## [Work to do]
Put the data below into a Markdown table with the columns Row and Line, one numbered row for each line, leaving out blank lines.

## [Extracted records]
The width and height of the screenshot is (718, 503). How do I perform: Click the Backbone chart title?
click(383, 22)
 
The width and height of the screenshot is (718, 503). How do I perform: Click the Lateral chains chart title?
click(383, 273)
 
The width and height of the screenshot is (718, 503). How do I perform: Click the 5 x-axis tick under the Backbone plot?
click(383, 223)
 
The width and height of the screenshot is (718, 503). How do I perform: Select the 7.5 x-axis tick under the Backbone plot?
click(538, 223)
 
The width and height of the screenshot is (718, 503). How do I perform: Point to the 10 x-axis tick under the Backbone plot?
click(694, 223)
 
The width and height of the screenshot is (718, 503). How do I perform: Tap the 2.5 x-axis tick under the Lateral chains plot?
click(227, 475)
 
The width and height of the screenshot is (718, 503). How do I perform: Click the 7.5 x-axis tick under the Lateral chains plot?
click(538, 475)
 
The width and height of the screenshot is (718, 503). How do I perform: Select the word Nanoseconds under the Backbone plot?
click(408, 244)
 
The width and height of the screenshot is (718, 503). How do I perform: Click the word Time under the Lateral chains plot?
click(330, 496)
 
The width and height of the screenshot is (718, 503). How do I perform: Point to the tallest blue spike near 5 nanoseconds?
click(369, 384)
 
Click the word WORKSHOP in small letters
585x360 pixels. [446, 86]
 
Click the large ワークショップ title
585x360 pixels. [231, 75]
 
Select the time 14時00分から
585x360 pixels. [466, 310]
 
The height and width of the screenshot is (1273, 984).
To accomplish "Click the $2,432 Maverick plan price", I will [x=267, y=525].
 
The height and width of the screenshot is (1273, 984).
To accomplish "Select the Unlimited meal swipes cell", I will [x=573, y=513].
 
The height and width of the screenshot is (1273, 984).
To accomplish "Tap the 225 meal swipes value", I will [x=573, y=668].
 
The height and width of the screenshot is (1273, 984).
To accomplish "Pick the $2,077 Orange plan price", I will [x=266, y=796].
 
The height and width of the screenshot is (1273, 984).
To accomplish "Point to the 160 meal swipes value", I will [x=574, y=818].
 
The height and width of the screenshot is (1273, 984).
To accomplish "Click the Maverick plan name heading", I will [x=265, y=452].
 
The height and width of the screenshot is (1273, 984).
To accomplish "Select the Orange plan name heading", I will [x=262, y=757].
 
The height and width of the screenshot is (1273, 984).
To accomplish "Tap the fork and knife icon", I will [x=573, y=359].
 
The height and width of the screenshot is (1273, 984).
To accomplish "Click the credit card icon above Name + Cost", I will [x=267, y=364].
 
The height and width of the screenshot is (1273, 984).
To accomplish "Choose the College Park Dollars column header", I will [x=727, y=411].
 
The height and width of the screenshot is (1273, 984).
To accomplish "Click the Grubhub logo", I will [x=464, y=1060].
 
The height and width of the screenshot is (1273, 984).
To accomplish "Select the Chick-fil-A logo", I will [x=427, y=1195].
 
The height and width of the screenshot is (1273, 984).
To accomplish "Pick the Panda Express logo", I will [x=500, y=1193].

## [Response to the task]
| Row | Line |
|---|---|
| 1 | The width and height of the screenshot is (718, 503). How do I perform: Click the Backbone chart title? |
| 2 | click(383, 22) |
| 3 | The width and height of the screenshot is (718, 503). How do I perform: Click the Lateral chains chart title? |
| 4 | click(383, 273) |
| 5 | The width and height of the screenshot is (718, 503). How do I perform: Click the 5 x-axis tick under the Backbone plot? |
| 6 | click(383, 223) |
| 7 | The width and height of the screenshot is (718, 503). How do I perform: Select the 7.5 x-axis tick under the Backbone plot? |
| 8 | click(538, 223) |
| 9 | The width and height of the screenshot is (718, 503). How do I perform: Point to the 10 x-axis tick under the Backbone plot? |
| 10 | click(694, 223) |
| 11 | The width and height of the screenshot is (718, 503). How do I perform: Tap the 2.5 x-axis tick under the Lateral chains plot? |
| 12 | click(227, 475) |
| 13 | The width and height of the screenshot is (718, 503). How do I perform: Click the 7.5 x-axis tick under the Lateral chains plot? |
| 14 | click(538, 475) |
| 15 | The width and height of the screenshot is (718, 503). How do I perform: Select the word Nanoseconds under the Backbone plot? |
| 16 | click(408, 244) |
| 17 | The width and height of the screenshot is (718, 503). How do I perform: Click the word Time under the Lateral chains plot? |
| 18 | click(330, 496) |
| 19 | The width and height of the screenshot is (718, 503). How do I perform: Point to the tallest blue spike near 5 nanoseconds? |
| 20 | click(369, 384) |
| 21 | Click the word WORKSHOP in small letters |
| 22 | 585x360 pixels. [446, 86] |
| 23 | Click the large ワークショップ title |
| 24 | 585x360 pixels. [231, 75] |
| 25 | Select the time 14時00分から |
| 26 | 585x360 pixels. [466, 310] |
| 27 | The height and width of the screenshot is (1273, 984). |
| 28 | To accomplish "Click the $2,432 Maverick plan price", I will [x=267, y=525]. |
| 29 | The height and width of the screenshot is (1273, 984). |
| 30 | To accomplish "Select the Unlimited meal swipes cell", I will [x=573, y=513]. |
| 31 | The height and width of the screenshot is (1273, 984). |
| 32 | To accomplish "Tap the 225 meal swipes value", I will [x=573, y=668]. |
| 33 | The height and width of the screenshot is (1273, 984). |
| 34 | To accomplish "Pick the $2,077 Orange plan price", I will [x=266, y=796]. |
| 35 | The height and width of the screenshot is (1273, 984). |
| 36 | To accomplish "Point to the 160 meal swipes value", I will [x=574, y=818]. |
| 37 | The height and width of the screenshot is (1273, 984). |
| 38 | To accomplish "Click the Maverick plan name heading", I will [x=265, y=452]. |
| 39 | The height and width of the screenshot is (1273, 984). |
| 40 | To accomplish "Select the Orange plan name heading", I will [x=262, y=757]. |
| 41 | The height and width of the screenshot is (1273, 984). |
| 42 | To accomplish "Tap the fork and knife icon", I will [x=573, y=359]. |
| 43 | The height and width of the screenshot is (1273, 984). |
| 44 | To accomplish "Click the credit card icon above Name + Cost", I will [x=267, y=364]. |
| 45 | The height and width of the screenshot is (1273, 984). |
| 46 | To accomplish "Choose the College Park Dollars column header", I will [x=727, y=411]. |
| 47 | The height and width of the screenshot is (1273, 984). |
| 48 | To accomplish "Click the Grubhub logo", I will [x=464, y=1060]. |
| 49 | The height and width of the screenshot is (1273, 984). |
| 50 | To accomplish "Select the Chick-fil-A logo", I will [x=427, y=1195]. |
| 51 | The height and width of the screenshot is (1273, 984). |
| 52 | To accomplish "Pick the Panda Express logo", I will [x=500, y=1193]. |